Available records:
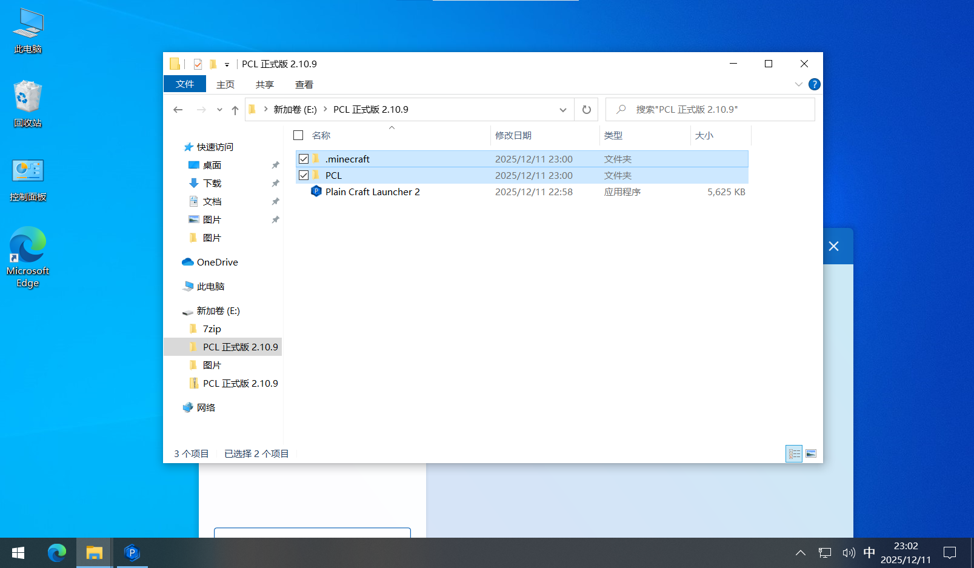
Task: Uncheck the PCL folder checkbox
Action: tap(304, 175)
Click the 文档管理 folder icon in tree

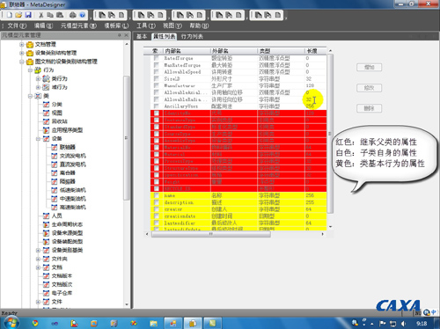click(x=30, y=45)

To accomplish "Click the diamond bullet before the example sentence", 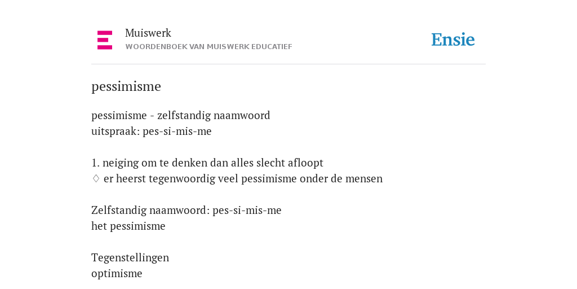I will coord(96,178).
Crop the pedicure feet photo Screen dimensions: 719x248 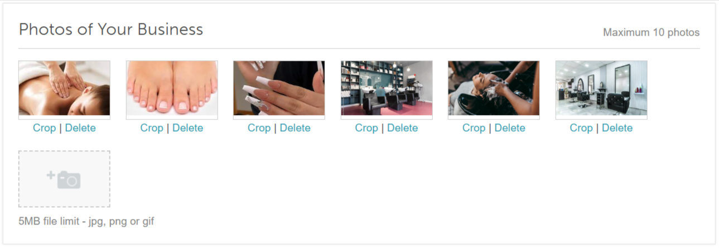point(152,128)
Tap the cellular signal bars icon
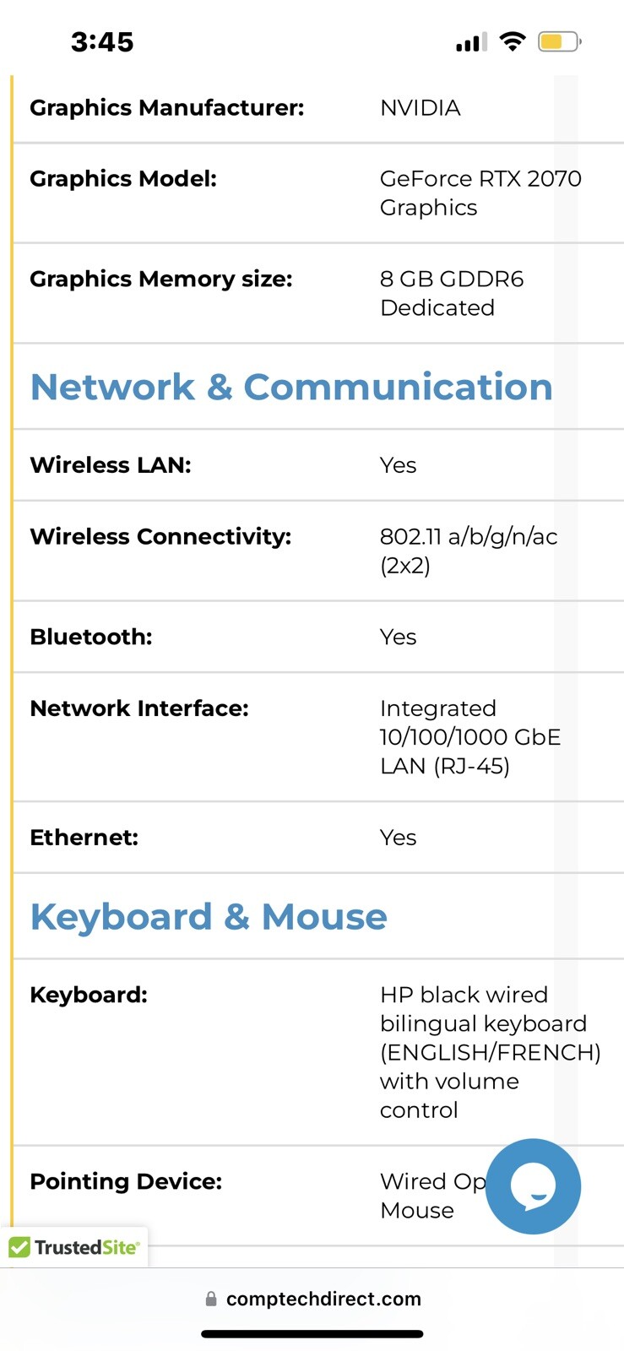624x1351 pixels. pyautogui.click(x=471, y=42)
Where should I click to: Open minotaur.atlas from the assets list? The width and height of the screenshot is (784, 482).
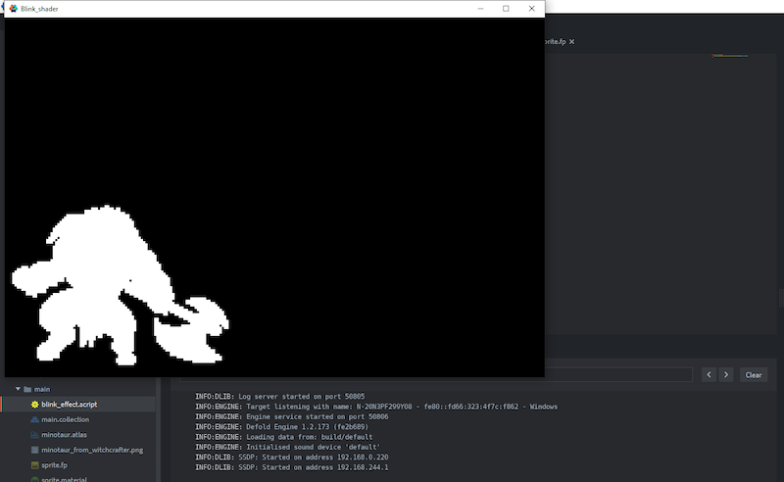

Goal of the exercise:
Set down again, exactly, the lines from the one with "Tap the cellular signal bars icon" to the last line of the data, both included and pictures excluded.

Exercise response:
Tap the cellular signal bars icon
624x1351 pixels. pyautogui.click(x=471, y=42)
Where should I click to: Open minotaur.atlas from the assets list? The width and height of the screenshot is (784, 482).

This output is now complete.